Abolish the Federal Minimum Wage
The idea that the federal minimum wage should exist in some form may sound beyond debate to most Americans, the vast majority of whom have not lived in a time when it wasn’t a political reality. The debate is arguably settled, but maybe not in the way most think.
“There’s a virtual consensus among economists that the minimum wage is an idea whose time has passed,” wrote a prominent newspaper’s editorial board a few years back. “Raising the minimum wage by a substantial amount would price working poor people out of the job market….If a higher minimum means fewer jobs, why does it remain on the agenda of some liberals?”
It’s a good question, which The New York Times posed to its readers in January 1987. “The right minimum wage,” the paper’s editorial board wrote, is “$0.00.”
The editorial board has since changed its position. The basic economics, however, have not changed.
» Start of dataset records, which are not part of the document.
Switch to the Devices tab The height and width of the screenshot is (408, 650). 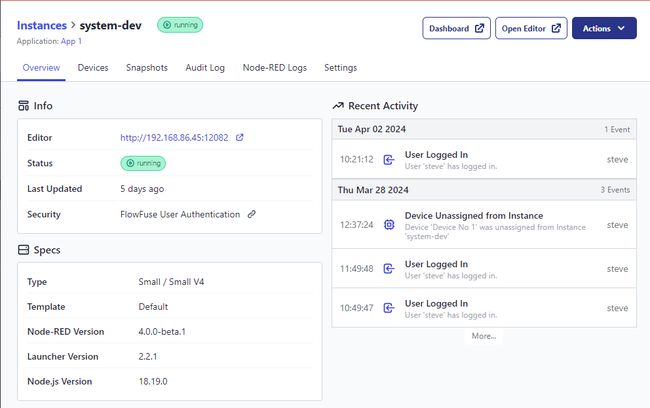point(93,68)
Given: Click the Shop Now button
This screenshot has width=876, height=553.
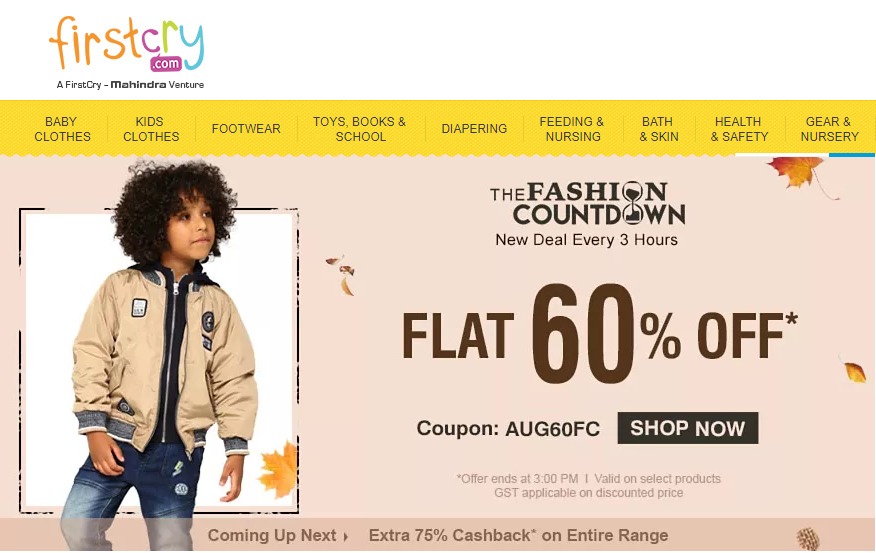Looking at the screenshot, I should tap(688, 428).
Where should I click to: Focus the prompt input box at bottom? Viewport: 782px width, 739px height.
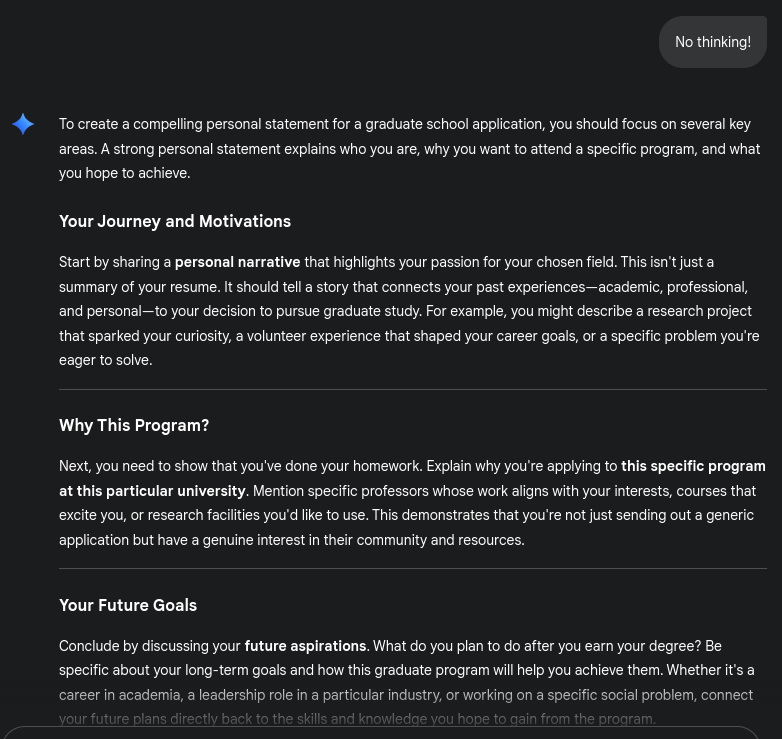380,733
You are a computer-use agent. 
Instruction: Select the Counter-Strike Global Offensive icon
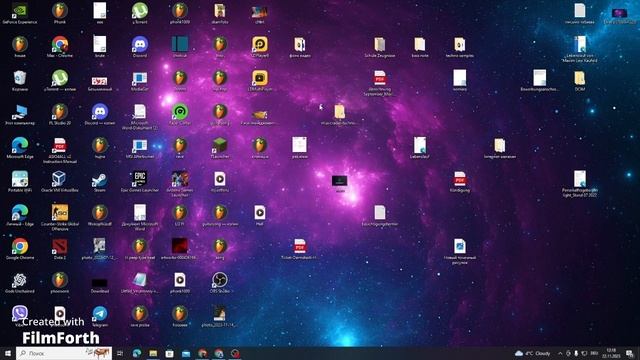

Those basics are sometimes difficult to suss out in a conversation riddled with partisanship. That’s because they’re nuanced—something the Times credibly outlined almost four decades ago. “A higher minimum would undoubtedly raise the living standard of the majority of low-wage workers who could keep their jobs,” the editorial board wrote. “That gain, it is argued, would justify the sacrifice of the minority who became unemployable. The argument isn’t convincing.”
Compare that with research released by the Congressional Budget Office (CBO) in 2019: “For most low-wage workers, earnings and family income would increase, which would lift some families out of poverty,” the agency concluded. “But other low-wage workers would become jobless, and their family income would fall—in some cases, below the poverty threshold.”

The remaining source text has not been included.